⟨
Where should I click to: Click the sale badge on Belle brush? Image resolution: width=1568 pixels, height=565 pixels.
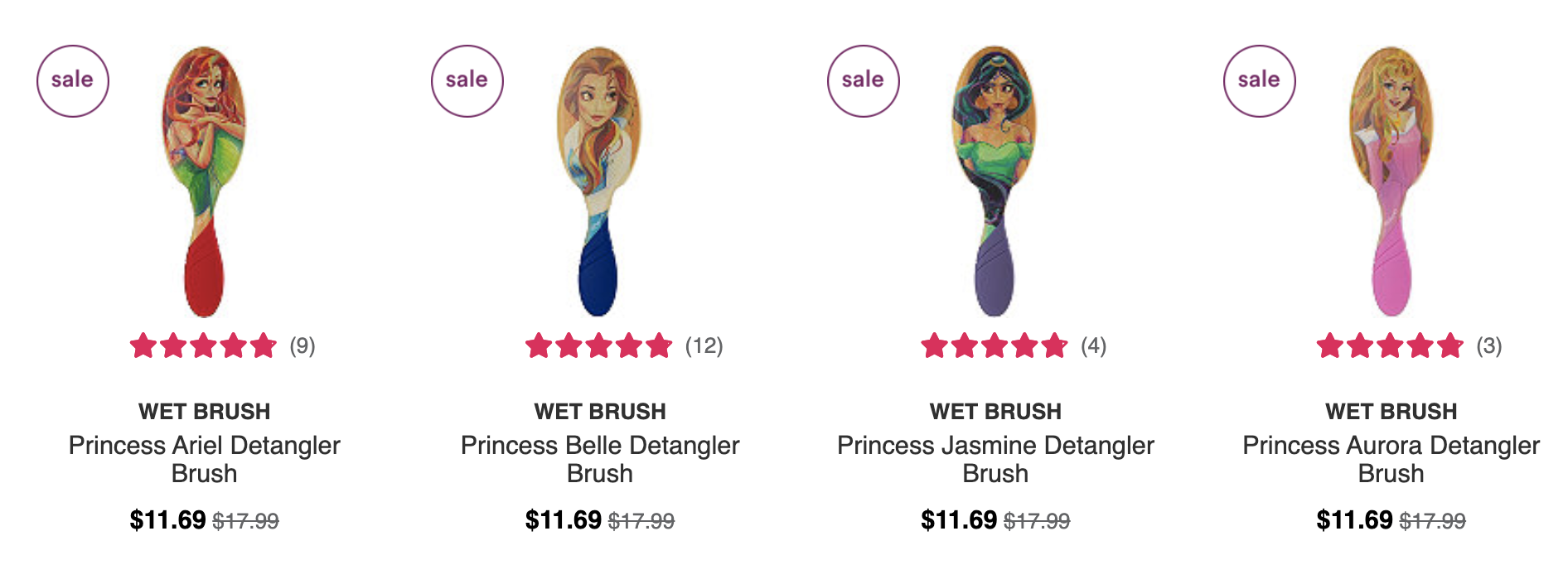coord(467,81)
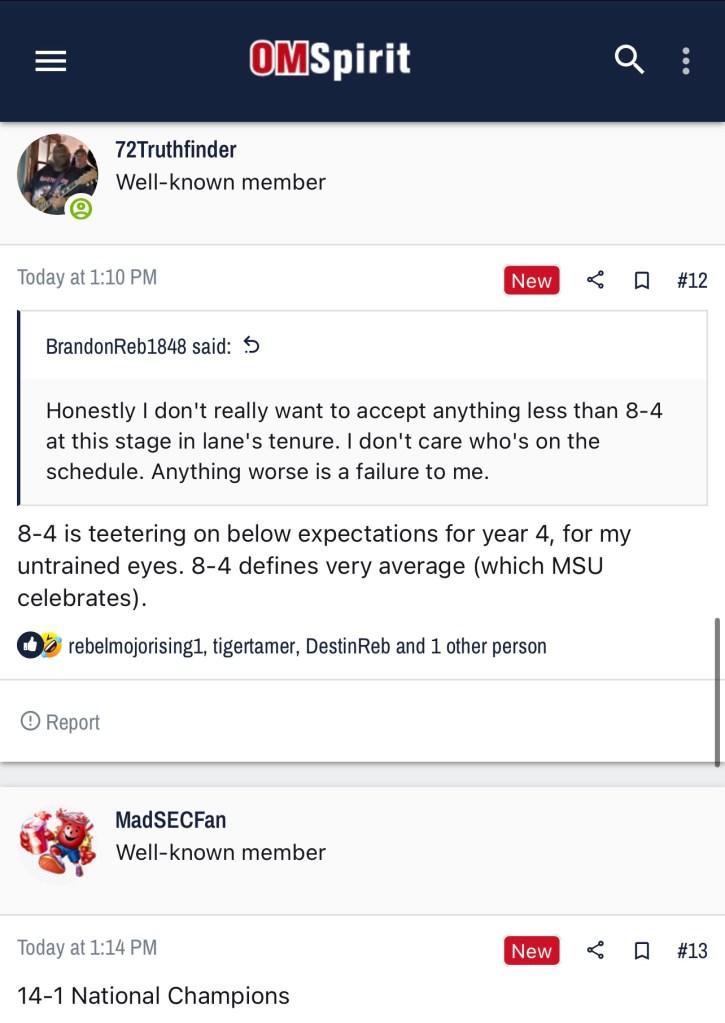
Task: Bookmark post #13
Action: (x=642, y=950)
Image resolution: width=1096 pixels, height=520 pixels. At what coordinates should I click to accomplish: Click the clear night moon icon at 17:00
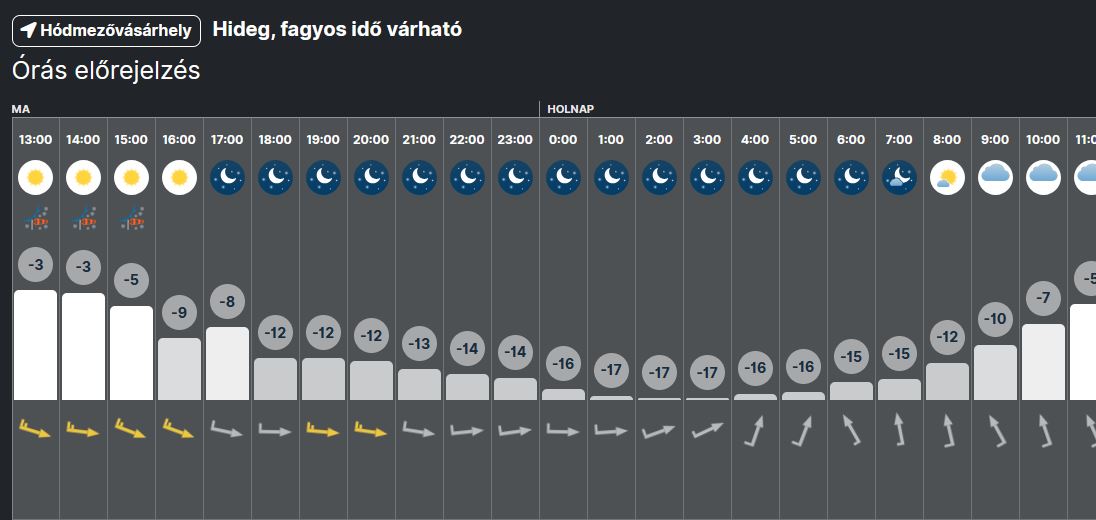(x=227, y=178)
⟩
Copy out every line of the listing above word for word, leaving out the pictures.

Where should I click to: Click the sale badge on Belle brush? Image resolution: width=1568 pixels, height=565 pixels.
coord(467,81)
Task: Bookmark post #13
Action: (x=642, y=950)
Image resolution: width=1096 pixels, height=520 pixels. At what coordinates should I click to accomplish: Click the clear night moon icon at 17:00
(x=227, y=178)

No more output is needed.